Silvano Paoli, presidente della cooperativa di produzione e lavoro da quasi trent’anni, ha passato il testimone a Paolo Burlini che ha raccolto fiducia unanime dall’assemblea dei soci ospitata nella sede di Borgo Valsugana.

Il neopresidente affronta il nuovo incarico nella consapevolezza che “la quotidianità che si sta vivendo in generale non è facile. Nonostante questo – spiega - sono molto fiducioso perché abbiamo al nostro interno i mezzi, le forze e le capacità per portare avanti al meglio i nostri progetti e consolidare gli ottimi risultati ottenuti fino a oggi”.

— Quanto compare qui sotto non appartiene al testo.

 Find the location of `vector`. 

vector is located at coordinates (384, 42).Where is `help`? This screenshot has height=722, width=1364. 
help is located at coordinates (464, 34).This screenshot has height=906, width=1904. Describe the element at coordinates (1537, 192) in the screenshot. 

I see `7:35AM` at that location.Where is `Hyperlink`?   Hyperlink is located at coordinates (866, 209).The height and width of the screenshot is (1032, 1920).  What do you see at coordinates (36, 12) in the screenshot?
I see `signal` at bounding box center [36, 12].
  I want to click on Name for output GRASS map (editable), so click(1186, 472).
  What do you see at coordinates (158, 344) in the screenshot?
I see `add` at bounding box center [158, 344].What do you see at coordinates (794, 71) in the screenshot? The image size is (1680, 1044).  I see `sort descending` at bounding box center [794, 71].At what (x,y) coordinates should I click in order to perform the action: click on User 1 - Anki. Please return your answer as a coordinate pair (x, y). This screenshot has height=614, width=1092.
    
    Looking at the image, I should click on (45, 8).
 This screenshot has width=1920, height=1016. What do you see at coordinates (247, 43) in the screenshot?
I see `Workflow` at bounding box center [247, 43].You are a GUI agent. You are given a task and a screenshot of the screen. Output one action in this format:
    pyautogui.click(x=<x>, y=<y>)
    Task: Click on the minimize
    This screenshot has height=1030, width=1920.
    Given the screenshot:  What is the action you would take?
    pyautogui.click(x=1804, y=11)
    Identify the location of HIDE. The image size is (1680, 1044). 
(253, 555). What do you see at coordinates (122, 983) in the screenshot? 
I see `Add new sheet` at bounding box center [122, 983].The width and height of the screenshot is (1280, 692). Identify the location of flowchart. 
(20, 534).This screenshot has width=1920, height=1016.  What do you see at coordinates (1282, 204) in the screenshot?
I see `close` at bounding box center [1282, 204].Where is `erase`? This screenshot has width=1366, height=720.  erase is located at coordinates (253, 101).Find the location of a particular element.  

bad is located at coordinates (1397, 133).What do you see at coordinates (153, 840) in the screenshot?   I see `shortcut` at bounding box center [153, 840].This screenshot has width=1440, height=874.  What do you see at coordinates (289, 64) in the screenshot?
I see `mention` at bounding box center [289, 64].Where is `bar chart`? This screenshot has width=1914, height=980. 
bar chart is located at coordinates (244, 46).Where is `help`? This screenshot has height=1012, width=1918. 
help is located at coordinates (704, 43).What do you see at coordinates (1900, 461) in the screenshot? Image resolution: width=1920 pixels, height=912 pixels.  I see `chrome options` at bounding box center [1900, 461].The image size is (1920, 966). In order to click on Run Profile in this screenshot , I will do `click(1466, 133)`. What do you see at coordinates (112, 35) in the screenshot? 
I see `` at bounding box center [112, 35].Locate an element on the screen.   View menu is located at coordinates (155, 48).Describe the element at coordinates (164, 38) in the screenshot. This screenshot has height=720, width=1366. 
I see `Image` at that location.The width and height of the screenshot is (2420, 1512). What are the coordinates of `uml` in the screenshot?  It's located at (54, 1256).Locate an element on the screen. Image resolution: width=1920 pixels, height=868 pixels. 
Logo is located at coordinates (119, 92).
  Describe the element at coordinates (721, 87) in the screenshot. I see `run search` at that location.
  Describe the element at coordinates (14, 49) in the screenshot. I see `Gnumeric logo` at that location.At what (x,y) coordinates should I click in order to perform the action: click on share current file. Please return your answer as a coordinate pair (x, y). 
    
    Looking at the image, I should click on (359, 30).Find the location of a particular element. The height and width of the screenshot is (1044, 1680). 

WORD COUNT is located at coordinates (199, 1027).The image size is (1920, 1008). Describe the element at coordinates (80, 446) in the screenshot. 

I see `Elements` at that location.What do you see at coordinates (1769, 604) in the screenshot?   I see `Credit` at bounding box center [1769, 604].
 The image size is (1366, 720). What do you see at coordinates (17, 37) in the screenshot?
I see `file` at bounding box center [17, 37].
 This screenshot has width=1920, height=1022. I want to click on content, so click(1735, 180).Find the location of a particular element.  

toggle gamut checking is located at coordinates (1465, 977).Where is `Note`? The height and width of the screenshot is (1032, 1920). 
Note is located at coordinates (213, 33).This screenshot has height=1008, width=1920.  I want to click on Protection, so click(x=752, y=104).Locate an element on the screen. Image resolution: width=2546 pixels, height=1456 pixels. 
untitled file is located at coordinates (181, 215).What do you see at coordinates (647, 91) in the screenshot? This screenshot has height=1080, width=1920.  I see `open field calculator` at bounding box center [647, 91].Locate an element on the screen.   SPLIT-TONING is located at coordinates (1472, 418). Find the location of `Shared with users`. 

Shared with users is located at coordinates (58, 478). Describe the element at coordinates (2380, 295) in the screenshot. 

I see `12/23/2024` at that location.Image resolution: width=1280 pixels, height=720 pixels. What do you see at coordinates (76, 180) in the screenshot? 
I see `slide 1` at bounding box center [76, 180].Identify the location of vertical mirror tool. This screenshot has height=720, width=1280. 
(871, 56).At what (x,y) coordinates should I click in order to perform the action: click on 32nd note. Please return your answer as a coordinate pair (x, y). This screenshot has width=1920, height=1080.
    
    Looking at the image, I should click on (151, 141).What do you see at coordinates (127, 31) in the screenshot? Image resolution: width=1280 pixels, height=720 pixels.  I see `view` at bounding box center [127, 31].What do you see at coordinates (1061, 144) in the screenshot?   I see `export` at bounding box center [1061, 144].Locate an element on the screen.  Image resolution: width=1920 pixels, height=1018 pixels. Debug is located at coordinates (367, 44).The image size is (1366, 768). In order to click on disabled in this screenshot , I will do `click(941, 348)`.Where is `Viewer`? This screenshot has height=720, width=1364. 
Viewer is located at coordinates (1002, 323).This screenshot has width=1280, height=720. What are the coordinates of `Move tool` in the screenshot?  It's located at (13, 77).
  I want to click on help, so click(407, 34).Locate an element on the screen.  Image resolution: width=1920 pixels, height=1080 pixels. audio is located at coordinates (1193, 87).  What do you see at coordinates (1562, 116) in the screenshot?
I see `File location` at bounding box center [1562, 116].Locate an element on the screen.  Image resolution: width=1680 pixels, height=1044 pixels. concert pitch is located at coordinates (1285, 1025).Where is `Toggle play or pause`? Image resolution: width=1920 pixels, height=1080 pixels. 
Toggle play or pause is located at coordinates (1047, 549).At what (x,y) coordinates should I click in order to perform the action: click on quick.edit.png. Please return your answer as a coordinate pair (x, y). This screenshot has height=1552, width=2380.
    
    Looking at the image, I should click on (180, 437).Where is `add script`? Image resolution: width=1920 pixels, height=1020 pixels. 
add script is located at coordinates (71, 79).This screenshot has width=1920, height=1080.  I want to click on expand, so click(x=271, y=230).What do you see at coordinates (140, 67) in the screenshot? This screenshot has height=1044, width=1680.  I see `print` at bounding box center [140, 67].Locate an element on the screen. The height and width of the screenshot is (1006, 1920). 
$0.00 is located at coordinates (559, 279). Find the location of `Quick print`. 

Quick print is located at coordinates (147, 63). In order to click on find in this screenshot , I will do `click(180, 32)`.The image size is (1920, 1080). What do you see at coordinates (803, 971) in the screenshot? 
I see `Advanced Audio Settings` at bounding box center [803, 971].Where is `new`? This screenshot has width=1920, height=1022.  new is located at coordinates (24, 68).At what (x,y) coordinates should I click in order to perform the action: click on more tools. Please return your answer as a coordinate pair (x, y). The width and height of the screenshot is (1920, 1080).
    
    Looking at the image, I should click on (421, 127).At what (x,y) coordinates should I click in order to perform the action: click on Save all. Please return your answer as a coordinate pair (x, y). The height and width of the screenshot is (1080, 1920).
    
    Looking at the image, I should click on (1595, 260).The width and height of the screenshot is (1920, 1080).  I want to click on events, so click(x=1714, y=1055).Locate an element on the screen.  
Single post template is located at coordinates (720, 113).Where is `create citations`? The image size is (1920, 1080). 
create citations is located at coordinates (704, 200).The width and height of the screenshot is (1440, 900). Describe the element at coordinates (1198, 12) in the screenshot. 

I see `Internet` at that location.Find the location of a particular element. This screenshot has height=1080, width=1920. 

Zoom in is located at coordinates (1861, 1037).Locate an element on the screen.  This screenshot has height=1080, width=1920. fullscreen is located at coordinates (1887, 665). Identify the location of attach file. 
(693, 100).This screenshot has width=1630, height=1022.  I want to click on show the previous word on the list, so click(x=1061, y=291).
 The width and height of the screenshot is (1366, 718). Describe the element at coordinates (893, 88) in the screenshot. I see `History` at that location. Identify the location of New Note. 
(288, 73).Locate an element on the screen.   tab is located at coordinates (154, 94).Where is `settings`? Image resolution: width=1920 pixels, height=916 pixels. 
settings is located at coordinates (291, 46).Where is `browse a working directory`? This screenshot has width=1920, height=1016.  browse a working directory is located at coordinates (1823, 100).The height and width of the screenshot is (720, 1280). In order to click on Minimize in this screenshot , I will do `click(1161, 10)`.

Burlini aveva fatto il proprio ingresso alla Cooperativa Lagorai a inizio millennio, nel 2001, in qualità di socio lavoratore. Qualche anno dopo era stato eletto nel consiglio di amministrazione.

L’assemblea dei soci, oltre ad augurare buon lavoro al neo presidente Burlini, ha ringraziato Silvano Paoli per l’impegno e le energie dedicate alla cooperativa nei suoi quasi trent’anni di attività.

Cooperativa Lagorai è attiva in tre settori: “scavi e movimenti terra ed edilizia in genere con un fatturato di 12 milioni di euro – spiega il vicepresidente Arnaldo Dandrea - pulizie civili e industriali per un valore di 5 milioni e mezzo di euro e la parte rimanente nel settore del verde. Quello che abbiamo archiviato e approvato dall’assemblea dei soci – prosegue Dandrea – è stato il bilancio di un anno eccezionale, caratterizzato da un valore della produzione superiore a 19 milioni di euro a dimostrazione che, la cooperativa, ha lavorato molto bene”.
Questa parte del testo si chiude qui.